2. Eiseres is een farmaceutisch bedrijf. Op 30 en 31 augustus 2017 heeft een inspectie plaatsgevonden bij eiseres. Daarbij is geconstateerd dat eiseres geen / niet tijdig melding gemaakt heeft van het tijdelijk niet kunnen leveren van een vijftal geneesmiddelen.
3. Op 17 januari 2018 is een conceptrapport over de bevindingen van de inspectie aan eiseres toegezonden. Op 5 maart 2018 is het eindrapport vastgesteld.
4. Op 21 februari 2019 is een boeterapport opgesteld. Op 7 maart 2019 heeft verweerder eiseres bericht voornemens te zijn een boete van € 150.000,- op te leggen. Eiseres heeft een zienswijze ingediend, die niet tot een ander standpunt van verweerder heeft geleid.
5. Het bestreden besluit berust op de volgende standpunten.
Eiseres heeft de verplichting neergelegd in artikel 49, zevende lid, van de Gnw overtreden door geen melding te maken van het tijdelijk stoppen van leveringen van een vijftal geneesmiddelen. Deze bepaling voldoet aan het lex certa principe. Verder is dit artikel niet in strijd met art 23bis of enig ander artikel van de Richtlijn 2001/83/EG (Richtlijn). Eiseres heeft niet aannemelijk gemaakt dat haar geen verwijt treft van de overtreding. In de fase van de heroverweging heeft verweerder alsnog de vraag of sprake is van uitzonderlijke omstandigheden betrokken bij de vaststelling van de overtreding zelf, maar er is geen sprake van omstandigheden waardoor de onderbreking niet uiterlijk twee maanden van tevoren kon worden gemeld.
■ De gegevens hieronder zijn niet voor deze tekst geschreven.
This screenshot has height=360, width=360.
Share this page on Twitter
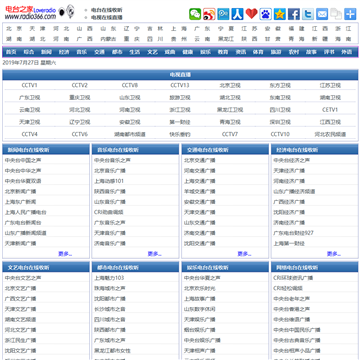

Met betrekking tot de evenredigheid van de boete wijst verweerder erop dat sprake is van een ***driesterrenovertreding en dat de indeling van de overtreding in die categorie niet onevenredig is met de ernst van de overtreding. Verweerder heeft daarbij toegelicht dat voor gedragingen in de categorie ***drie sterren geldt dat zij grote consequenties hebben voor patiëntveiligheid dan wel dat sprake is van een handeling met een grote mate van beïnvloedbaarheid op patiënten, beroepsbeoefenaren of publiek. Een tijdige melding van een opschorting in de handel van een geneesmiddel is immers van essentieel belang. Alleen bij tijdige melding kunnen de bevoegde instanties (College Bescherming Geneesmiddelen, Inspectie Gezondheid en Jeugd) (tijdige) maatregelen treffen om mogelijke geneesmiddelentekorten te voorkomen en om het leven en de gezondheid van mensen te beschermen.
Vanwege de mogelijke verwarring die de Routekaart kan hebben geschapen neemt verweerder verminderde verwijtbaarheid aan en wordt de boete verlaagd naar € 100.000,-.
Beroepsgrond 1: geen overtreding
6. Eiseres voert aan dat geen sprake is van overtreding van artikel 49, zevende lid, van de Gnw. Het artikel is de resultante van een gebrekkige implementatie van twee separate meldingsverplichtingen op grond van de Richtlijn. De reikwijdte van dit artikel is voor vergunningshouders volstrekt onduidelijk.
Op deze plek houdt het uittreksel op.